Scripps News is an American news network headquartered in Atlanta, Georgia, and owned by the E. W. Scripps Company.  It was previously known as Newsy, from its launch in 2008 until December 31, 2022.

Its content is available for free on OTT platforms including Pluto TV, The Roku Channel, Xumo, Haystack News and Samsung TV Plus, in addition to streaming devices such as Roku, Apple TV and Amazon Fire TV. It is also available for free on more than 300 over-the-air stations, as of October 2021. Internationally, Scripps News was carried in Canada by RiverTV on channel 26.

History 

Newsy was founded in 2008. In its early years, Newsy operated primarily as a syndication business, selling news and original content to major digital journalism brands that included AOL/Huffington Post, Microsoft and Mashable.

In January 2014, Newsy was acquired for $35 million by the E. W. Scripps Company.

In September 2017, Scripps announced it would take over RLTV's (Retirement Living Television) cable and satellite carriage agreements for approximately 26 million subscribers and reprogram the network with Newsy's lineup of shows.

Newsy has six U.S. offices: Columbia, Missouri (which is part of a co-collaboration with Scripps with Mizzou's Missouri School of Journalism) Chicago; Cincinnati; New York; Denver; and Washington, D.C.

On April 6, 2021, Scripps announced that it would expand Newsy into a free over-the-air network, as well as being available on streaming platforms, starting October 1. The network would be available over-the-air on Scripps-owned Ion Television stations, along with some traditional Scripps stations without an Ion sister station and the former Ion-owned stations transferred to Inyo Broadcast Holdings, along with offering the network to other station groups. It also announced plans to relocate Newsy's national headquarters to Atlanta. The Newsy over-the-air network launched on October 1, 2021, debuting a new logo and graphical identity (created by Elevation) that day as well; the current identity and goal of Newsy is designed to provide "balanced", impartial reporting without political punditry or debates endemic to their cable news competitors.

In advance of the move exclusively to over-the-air distribution, Scripps began to notify traditional cable and satellite providers, along with Internet television providers, at the end of March that it would end distribution of the network via those means on June 30, 2021, ending the nearly 15-year life of the channel space, including its time as RLTV.

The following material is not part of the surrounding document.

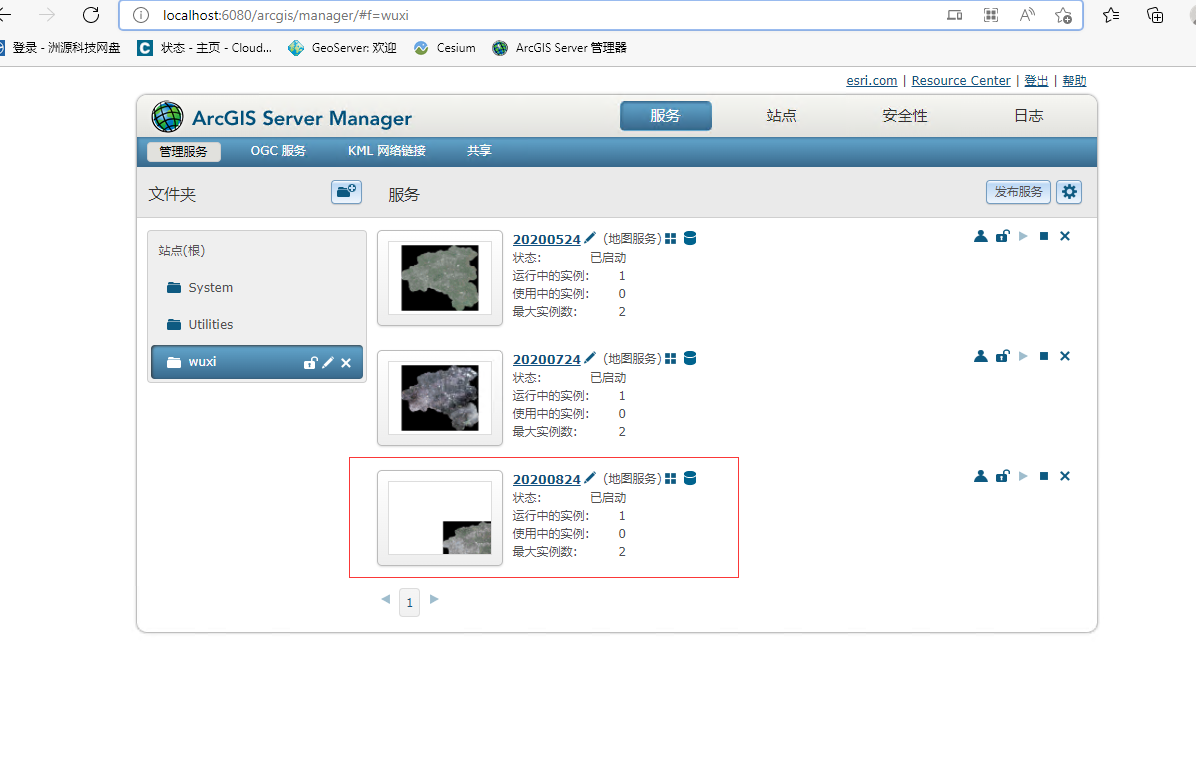Viewport: 1196px width, 763px height.
Task: Toggle lock on the wuxi folder
Action: pyautogui.click(x=310, y=363)
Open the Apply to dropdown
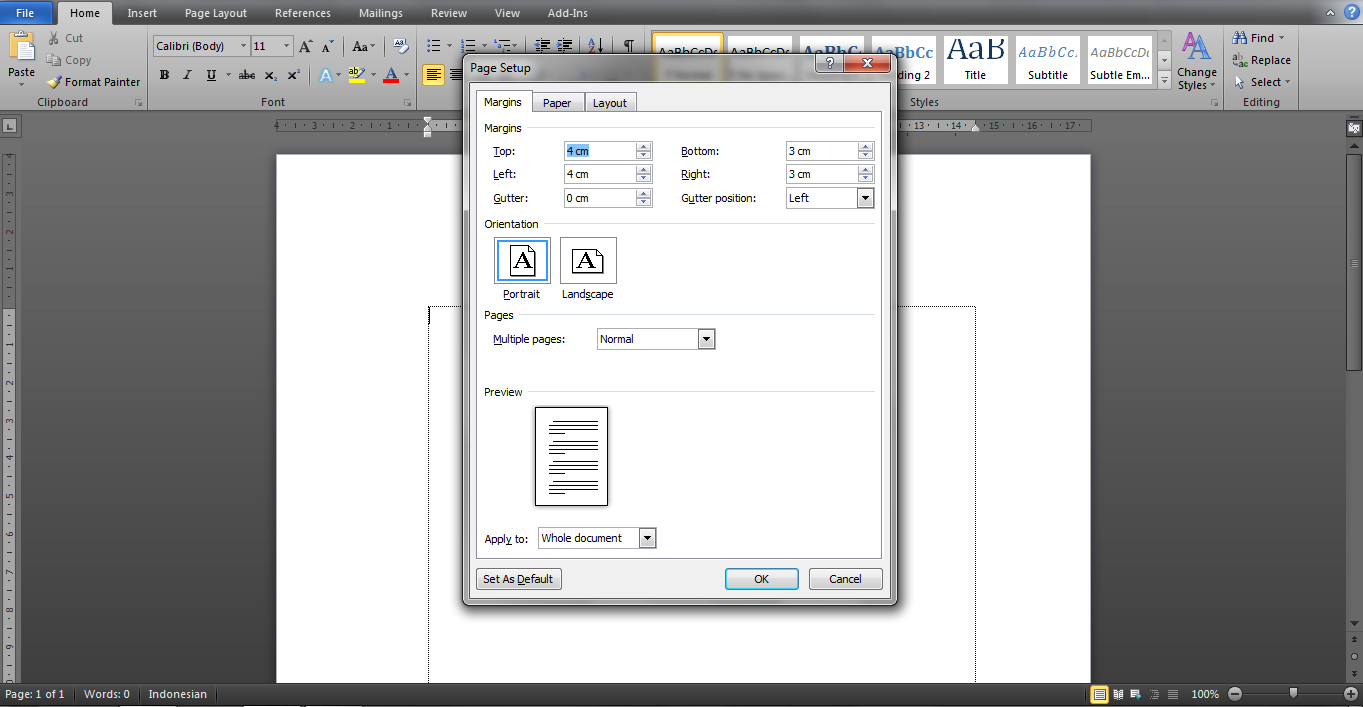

On September 29, 2022, Scripps announced that Newsy would be renamed Scripps News on January 1, 2023. The rebranding comes as part of the establishment of a new national news department of the same name at Scripps, combining its Washington bureau with the national bureau of its local station group.

Affiliates 
, Scripps News has current and pending affiliation agreements with 332 television stations in over 100 television markets encompassing 46 states, covering 86.28% of the United States.

Awards 
Scripps News's editorial content, as well as its TV apps, have won the following awards:
 Apple TV's Best of 2015 list
 National Edward R. Murrow award for its news documentary, "The War and Money Project" (2015)
 Society of Environmental Journalists Awards for Reporting on the Environment (2018)
 Online Journalism Award for its investigation, "Case Cleared" (2019)
 Investigative journalism award from the Society of Professional Journalists for "Case Cleared" (2019)
 National Edward R. Murrow award for its news documentary, "Walkout" (2019)
 Robert F. Kennedy Journalism Award for "A Broken Trust" (2020)
 Scripps Howard Award for innovation for its newsroom collaboration, "Newsy+Bellingcat" (2020)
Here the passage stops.